Cancer treatments can work, but the same factors that help them eradicate tumors may also accelerate aging processes in the body — especially the brain. New research explores.
Chemo brain occurs during cancer treatment, and it may last for a long time after the treatment is over.
People experiencing it report a loss of quality in cognitive abilities, which interferes with their daily lives.
In a new study, researchers from the University of California, Los Angeles (UCLA) delve deeper into this issue by working with women who went through breast cancer treatment in the past.
These women, they saw, present markers of biological aging associated with decreased cognitive function.
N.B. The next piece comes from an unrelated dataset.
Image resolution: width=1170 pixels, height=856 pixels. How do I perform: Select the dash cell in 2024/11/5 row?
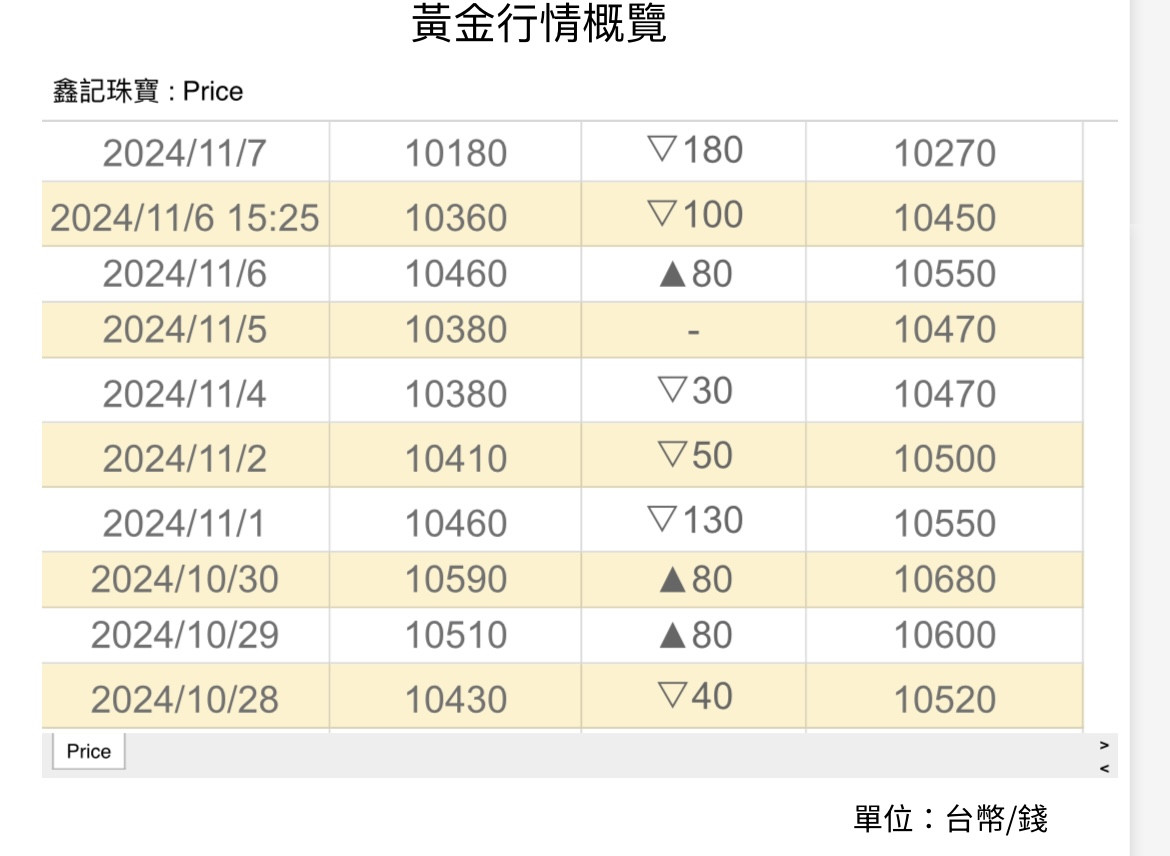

Brain aging tied to poor cell health
The study authors explain that the treatments that doctors prescribe for breast cancer can affect a person's long-term health, leading not just to cognitive problems, but also to persistent fatigue as well as physical pain.
Some chemotherapy agents, as well as radiation therapy, destroy cancer by damaging the DNA of cancer cells. However, this can also damage the DNA of surrounding healthy cells, thereby accelerating aging processes.
The team — conducted by Judith Carroll, an associate professor of psychiatry at the UCLA Cousins Center for Psychoneuroimmunology — worked with 94 women who had had a form of breast cancer treatment 3–6 years before the start of the study.
They analyzed markers of biological aging, such as high DNA damage levels, reduced telomerase activity, and shortened telomeres in blood cells. Telomeres are the "caps" that protect cell DNA, and telomerase is an enzyme that helps maintain telomere length.
As telomeres become shorter and shorter, this eventually sends a signal that the cell is aging and will soon die. Therefore, telomerase activity can be an indicator of how well the body is able to maintain cell health.
The researchers revealed that study participants who had high levels of DNA damage and low telomerase activity tended to also score lower on tests assessing executive function.
Furthermore, those with signs of low telomerase activity also showed poor attention and a decline in motor (movement) speed.
"These findings," says Carroll, "are important because they provide further information about what might be happening after cancer treatment that impacts cognitive decline in some individuals."
"This information [...] may lead to new interventions to prevent these cognitive declines," she adds.
Carroll also believes that establishing the connection between markers of biological aging and signs of cognitive problems following cancer treatment could pave the way to future studies addressing this issue.
"The work is novel by identifying key factors in biological aging and connecting them to cognitive function, which initiates new avenues of research."